— WRITTEN PROBLEM —
Turn each line of the material into a row of a Markdown table with the columns Row and Line, skipping blank lines and leaving the pictures out.

— Dataset items —
%%
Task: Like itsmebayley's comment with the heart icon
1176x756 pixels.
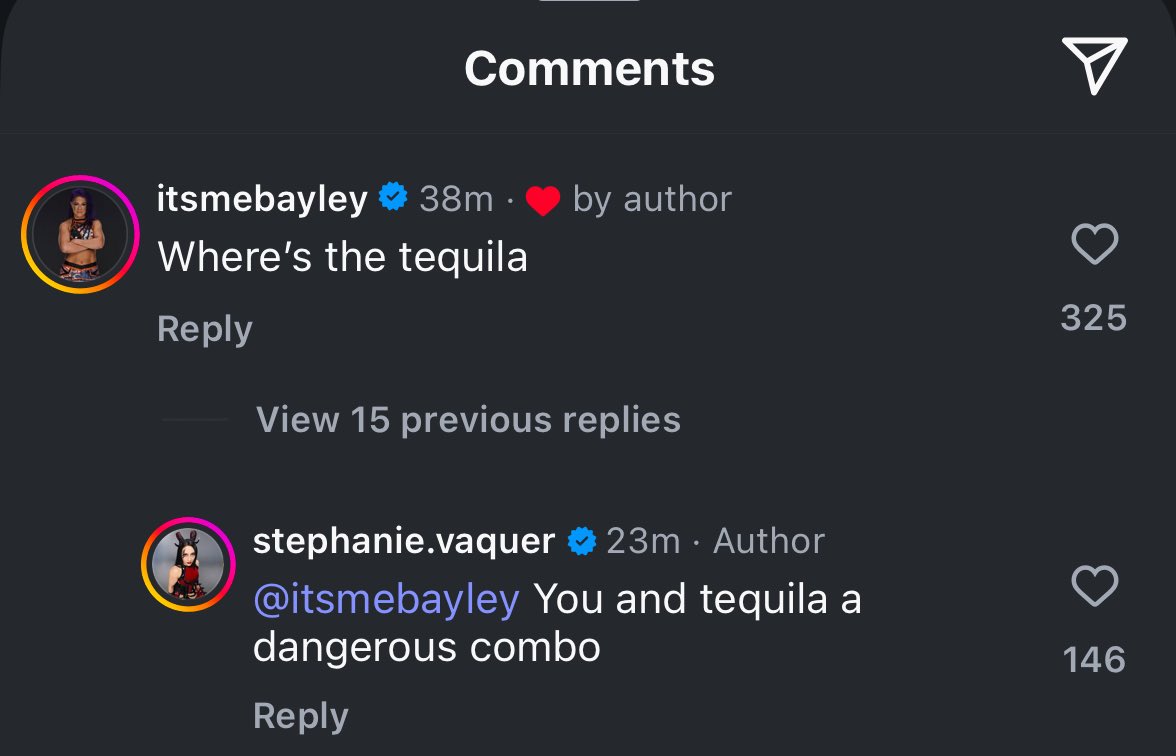Action: click(1094, 244)
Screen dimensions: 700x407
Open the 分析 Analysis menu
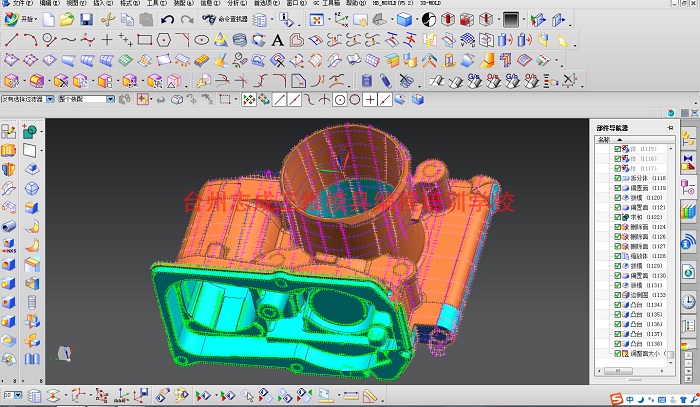pos(237,3)
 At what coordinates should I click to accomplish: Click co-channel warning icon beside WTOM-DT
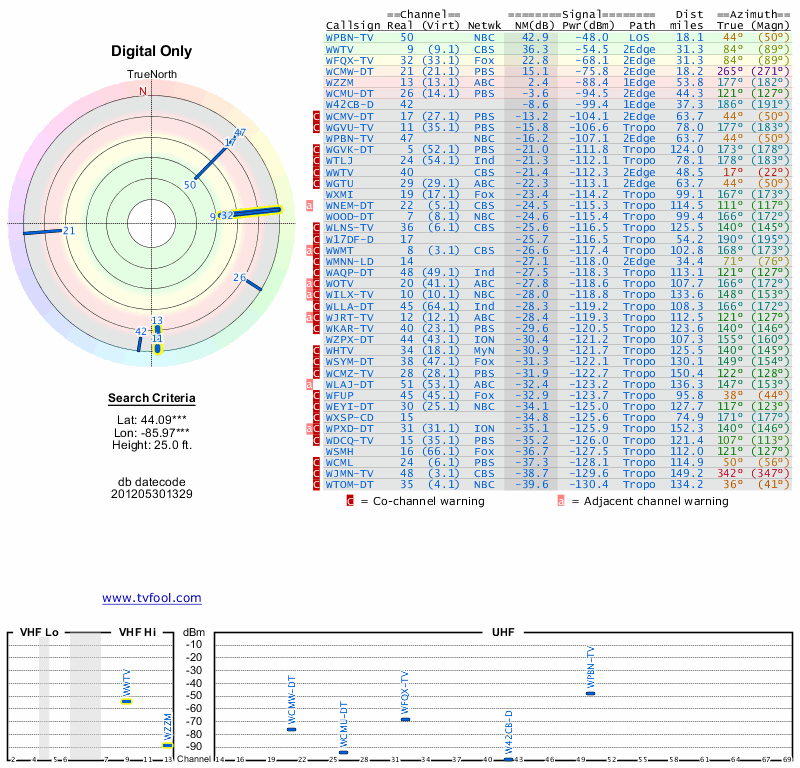pyautogui.click(x=317, y=485)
%%
— CORRECT ANSWER —
| Row | Line |
|---|---|
| 1 | Task: Like itsmebayley's comment with the heart icon |
| 2 | 1176x756 pixels. |
| 3 | Action: click(1094, 244) |
| 4 | Screen dimensions: 700x407 |
| 5 | Open the 分析 Analysis menu |
| 6 | pos(237,3) |
| 7 |  At what coordinates should I click to accomplish: Click co-channel warning icon beside WTOM-DT |
| 8 | pyautogui.click(x=317, y=485) |